The emerging trend of legalized sports betting concerns Minor League Baseball president Pat O’Conner, who fears it could have an adverse effect on the game.
Sports betting is gradually being legalized around the United States, with individual states having enacted their own sports betting laws over the last several months. It has become prominent because of a ruling by the Supreme Court last May, which overturned the Professional and Amateur Sports Protection Act (PASPA) of 1992–a law that banned sports betting under most circumstances (exempting Nevada, where sports books are legal).

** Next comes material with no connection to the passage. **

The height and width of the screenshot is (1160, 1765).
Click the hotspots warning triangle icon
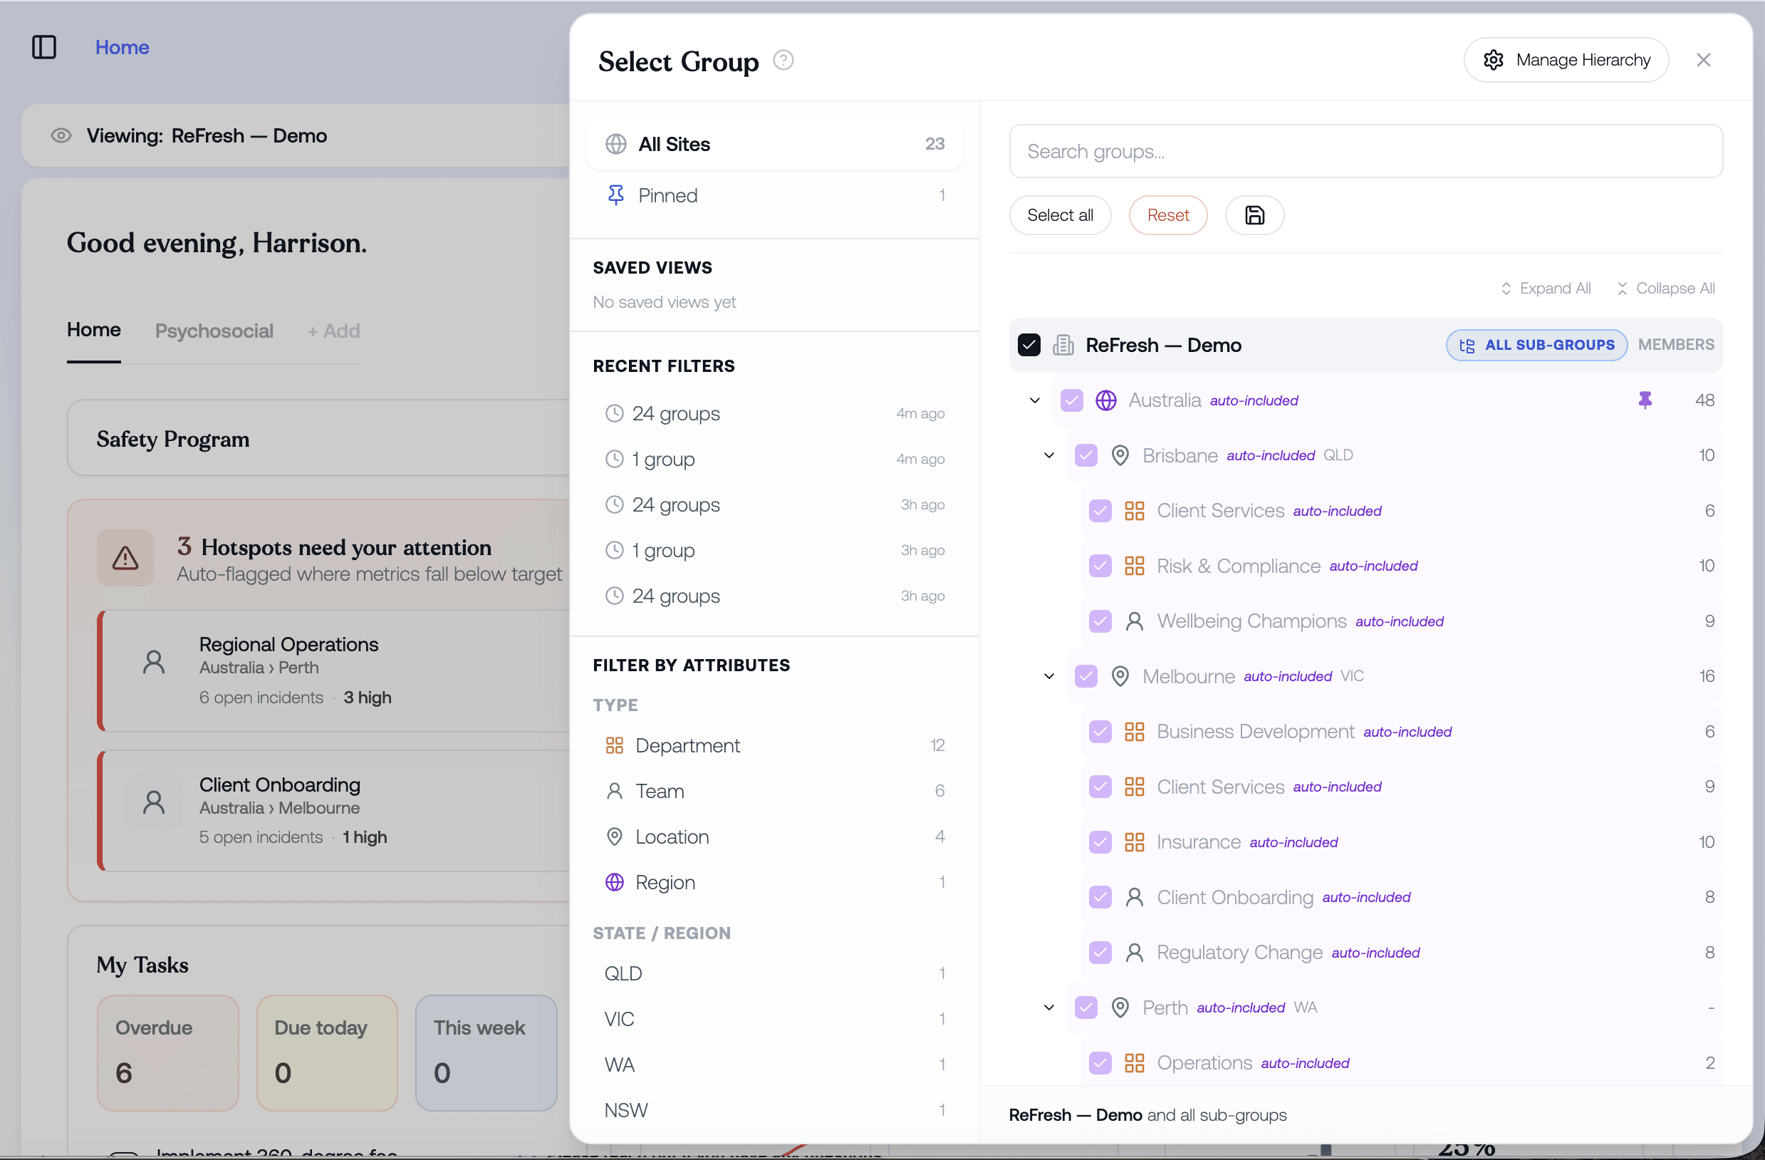tap(125, 557)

That decision effectively paved the way for individual states to legalize sports betting, leading to several that have already put their laws into effect and others that are considering similar measures.
As that trend progresses, O’Conner is expressing fear that legalizing sports gambling could have a negative influence on players, as well as employees like umpires and official score keepers. At the crux of O’Conner’s broader concern are two fears pertaining to legalized sports betting and how it could affect MiLB. Existing laws do not adequately control and monitor minor-league sports wagers according to O’Conner, who also fears that their low salaries could make MiLB players more easily influenced by gamblers than those at the major-league level. More from the Boston Herald:
“Without safeguards, I would say it’s a matter of ‘when’ and not ‘if’ at some level,” said O’Conner about a baseball-betting transgression occurring. “Now, it may be local and small enough that it never rises to the level of a ‘scandal’ but think about this: You’re in A-ball, and you got a nice bonus but you’re making $2,000 a month, and a guy comes to you and says, ‘Hey kid, just the first pitch — throw the first pitch outside, that’s all you need to do. You’re going to throw a hundred more pitches before the night’s out, just make sure the first one’s outside.’
“OK, you may not affect the outcome of the game but now you’re owned, you’re owned. And the next time he comes back, it may be something more. It may be more money, it may be a more egregious offense but you’re owned. A young and impressionable kid is not going to know he needs to be looking over his shoulder for the rest of his career. Or his life. When you are in a position where ‘This may be my last year and I’ve never really had a good payday, and somebody offers me something?’ I’m not saying they would, and I would like to pray to god that they won’t, but it is a real threat.”
O’Conner’s concern on the vulnerability front of low-paid baseball players is shared by MLB.
“I think in general when I talk to people about the potential dangers of minor league betting, they understand that our players make a lot less money at the minor league level, they understand that our umpires and official scorers and others at the minor-league level make less money,” said Bryan Seeley, senior vice president of Major League Baseball, late last year. “Only two states passed laws this year, and that was West Virginia and New Jersey, and neither one of them, I believe, put any restrictions on that type of betting. It’s of concern. We’re monitoring minor-league betting, we’re going to take a real long look at what’s being offered in 2019 on minor-league games and see what we need to do in response to that.”
In a general sense, MLB has seemed to warm to the idea of legal sports betting since the Supreme Court’s ruling. By the end of November, the league had signed a deal with MGM Resorts International to become the sport’s first official gaming partner, sharing advanced stats exclusively with the gambling giant and working on a plan to protect the integrity of the game both on and off the field.
Despite that, the trend is not being met without some trepidation, as was evidenced by MLB’s recent push to have states individually ban betting on spring training games, and MiLB certainly has its concerns about how it will affect players and other employees. Legalized sports betting has gathered momentum in recent months and is positioned to become more common in the future, but O’Conner’s fears are a sign that some in the industry have concerns over how it could affect the sport.